Pilates leicht gemacht – Full Body Integration
Full Body Integration – Ganzer Körper
Bei der Full Body Integration geht es nicht um einen speziellen Bereich des Körpers, sondern mehr um Koordination und Timing und die Verbesserung des Bewegungsablaufs. Das erfordert einen hohen Grad an Konzentration und ein tiefes Verständnis für den eigenen Körper. Oft sind die Übungen sehr komplex, was auch gleichzeitig bedeutet, dass mehrere Muskelgruppen im Wechsel oder gleichzeitig angesprochen werden. Aber keine Sorge, die Übungen sind sehr gut umzusetzen. Solange du die Grundspannung im Körperzentrum und im Schultergürtel gut organisieren kannst, müsste das sehr gut funktionieren.
Full Pike – Die Mutprobe
Auf dem Wunda Chair mache ich normalerweise nicht viele Übungen, aber diese ist sensationell.
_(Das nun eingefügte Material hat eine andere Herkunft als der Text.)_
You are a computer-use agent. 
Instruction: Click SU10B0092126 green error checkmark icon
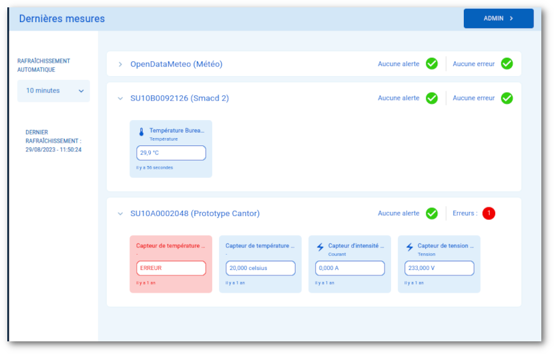[507, 98]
Natürlich sehen sie auf den ersten Blick nach nichts aus. Aber ich gehe jede Wette ein: Wer sie zum ersten Mal ausprobiert, wird scheitern. Das macht aber überhaupt nichts. Denn es macht einen demütig, wie wichtig Koordination, Timing und Vertrauen in den eigenen Körper sind.
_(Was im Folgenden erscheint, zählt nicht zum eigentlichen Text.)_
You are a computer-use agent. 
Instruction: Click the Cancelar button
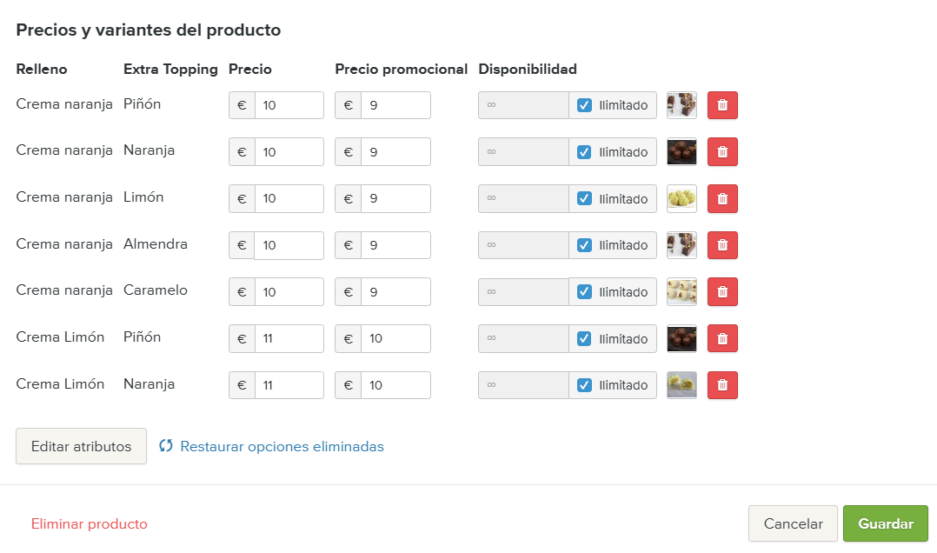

Das erste Mal steht man auf dem Federpedal und denkt, wie soll ich denn nun mein ganzes Gewicht genau anheben? Mit Schwung? Funktioniert nicht. Nur mit den Armen? Genauso wenig. Es muss alles zusammenspielen: Atmung, Anspannung, Kraft. Und plötzlich hebt es einen vom Boden weg. Ein super Gefühl. Als wäre ein Wunda geschehen …
Kurz & bündig
Ausgangsposition: Stand auf Pedal Richtung Wunda Chair, Beine parallel, Hände auf hinterem Teil des Gerätes, Schultern über Händen
Federwiderstand: mittel
Bewegungsablauf: beim Ausatmen Rumpf rund machen, Pedal heben, beim Einatmen Rumpf absenken
Übung im Detail
Mit dem Ausatmen ziehst du die Bauchmuskeln nach innen und oben und machst den Rücken ganz rund. Der Rumpf bewegt sich Richtung Decke, ohne dass sich die Schultern nach vorn bewegen. Sie müssen senkrecht über den Händen bleiben. Während des Einatmens senkt sich das Pedal sehr kontrolliert ab, ohne den Boden zu berühren. Die C-Kurven-Form im Rücken bleibt die ganze Zeit erhalten.
5 bis 8 Wiederholungen
Wozu diese Übung?
Für diese Übung braucht man eine Portion Mut, denn immerhin ist der Kopf die ganze Zeit unten, und dann soll man auch noch mit dem Po hochkommen. Es geht um Kraft im Bauch und in den Armen genauso wie um Stabilität der Schultern und Schulterblätter. Wenn du dieses Konzept nicht verstanden hast, wird es nicht möglich sein, ohne zu schummeln hochzukommen. Abgesehen davon macht es einfach Spaß, einen ungewohnten Bewegungsablauf auszuprobieren. Du brauchst auf jeden Fall Ehrgeiz, um den Dreh rauszubekommen. Viel Spaß dabei.